REQUIREMENT: Please return the full listing. Every line must match exactly.

- - - -

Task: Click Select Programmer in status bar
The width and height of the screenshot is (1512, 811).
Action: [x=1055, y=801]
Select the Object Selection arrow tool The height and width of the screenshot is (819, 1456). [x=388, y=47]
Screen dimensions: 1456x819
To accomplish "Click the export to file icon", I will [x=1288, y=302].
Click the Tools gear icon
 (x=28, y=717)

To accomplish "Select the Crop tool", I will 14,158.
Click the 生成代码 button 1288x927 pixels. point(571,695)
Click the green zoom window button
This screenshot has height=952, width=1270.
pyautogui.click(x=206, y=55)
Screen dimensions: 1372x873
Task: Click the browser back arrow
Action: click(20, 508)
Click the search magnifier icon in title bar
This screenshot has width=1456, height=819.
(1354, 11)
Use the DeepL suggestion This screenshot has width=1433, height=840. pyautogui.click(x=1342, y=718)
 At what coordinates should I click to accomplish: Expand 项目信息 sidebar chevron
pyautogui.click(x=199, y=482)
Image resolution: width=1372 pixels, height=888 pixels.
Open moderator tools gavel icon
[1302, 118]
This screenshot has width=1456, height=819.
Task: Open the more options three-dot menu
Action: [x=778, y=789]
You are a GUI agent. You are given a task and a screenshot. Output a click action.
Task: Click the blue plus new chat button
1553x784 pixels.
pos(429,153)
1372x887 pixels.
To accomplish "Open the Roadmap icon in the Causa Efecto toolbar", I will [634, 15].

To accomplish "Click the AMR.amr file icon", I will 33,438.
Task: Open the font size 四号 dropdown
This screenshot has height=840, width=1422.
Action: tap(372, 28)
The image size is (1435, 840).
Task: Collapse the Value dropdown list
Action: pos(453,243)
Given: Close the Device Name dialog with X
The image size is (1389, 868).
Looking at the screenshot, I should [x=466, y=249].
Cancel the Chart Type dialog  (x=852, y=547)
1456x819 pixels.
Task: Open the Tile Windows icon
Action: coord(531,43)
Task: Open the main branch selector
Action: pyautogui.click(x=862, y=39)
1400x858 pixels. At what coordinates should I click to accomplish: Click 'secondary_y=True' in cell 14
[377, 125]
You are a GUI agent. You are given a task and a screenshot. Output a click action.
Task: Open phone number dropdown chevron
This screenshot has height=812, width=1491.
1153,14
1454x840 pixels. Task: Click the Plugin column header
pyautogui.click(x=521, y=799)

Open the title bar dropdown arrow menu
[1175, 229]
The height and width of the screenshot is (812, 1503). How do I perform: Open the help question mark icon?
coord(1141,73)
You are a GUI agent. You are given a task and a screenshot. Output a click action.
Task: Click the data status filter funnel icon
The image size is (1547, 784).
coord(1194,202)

- - - -

OUTPUT OF THE TASK:
Task: Click Select Programmer in status bar
The width and height of the screenshot is (1512, 811).
Action: [x=1055, y=801]
Select the Object Selection arrow tool The height and width of the screenshot is (819, 1456). [x=388, y=47]
Screen dimensions: 1456x819
To accomplish "Click the export to file icon", I will [x=1288, y=302].
Click the Tools gear icon
 (x=28, y=717)

To accomplish "Select the Crop tool", I will 14,158.
Click the 生成代码 button 1288x927 pixels. point(571,695)
Click the green zoom window button
This screenshot has height=952, width=1270.
pyautogui.click(x=206, y=55)
Screen dimensions: 1372x873
Task: Click the browser back arrow
Action: click(20, 508)
Click the search magnifier icon in title bar
This screenshot has width=1456, height=819.
(1354, 11)
Use the DeepL suggestion This screenshot has width=1433, height=840. pyautogui.click(x=1342, y=718)
 At what coordinates should I click to accomplish: Expand 项目信息 sidebar chevron
pyautogui.click(x=199, y=482)
Image resolution: width=1372 pixels, height=888 pixels.
Open moderator tools gavel icon
[1302, 118]
This screenshot has width=1456, height=819.
Task: Open the more options three-dot menu
Action: [x=778, y=789]
You are a GUI agent. You are given a task and a screenshot. Output a click action.
Task: Click the blue plus new chat button
1553x784 pixels.
pos(429,153)
1372x887 pixels.
To accomplish "Open the Roadmap icon in the Causa Efecto toolbar", I will [634, 15].

To accomplish "Click the AMR.amr file icon", I will 33,438.
Task: Open the font size 四号 dropdown
This screenshot has height=840, width=1422.
Action: tap(372, 28)
The image size is (1435, 840).
Task: Collapse the Value dropdown list
Action: pos(453,243)
Given: Close the Device Name dialog with X
The image size is (1389, 868).
Looking at the screenshot, I should [x=466, y=249].
Cancel the Chart Type dialog  (x=852, y=547)
1456x819 pixels.
Task: Open the Tile Windows icon
Action: coord(531,43)
Task: Open the main branch selector
Action: pyautogui.click(x=862, y=39)
1400x858 pixels. At what coordinates should I click to accomplish: Click 'secondary_y=True' in cell 14
[377, 125]
You are a GUI agent. You are given a task and a screenshot. Output a click action.
Task: Open phone number dropdown chevron
This screenshot has height=812, width=1491.
1153,14
1454x840 pixels. Task: Click the Plugin column header
pyautogui.click(x=521, y=799)

Open the title bar dropdown arrow menu
[1175, 229]
The height and width of the screenshot is (812, 1503). How do I perform: Open the help question mark icon?
coord(1141,73)
You are a GUI agent. You are given a task and a screenshot. Output a click action.
Task: Click the data status filter funnel icon
The image size is (1547, 784).
coord(1194,202)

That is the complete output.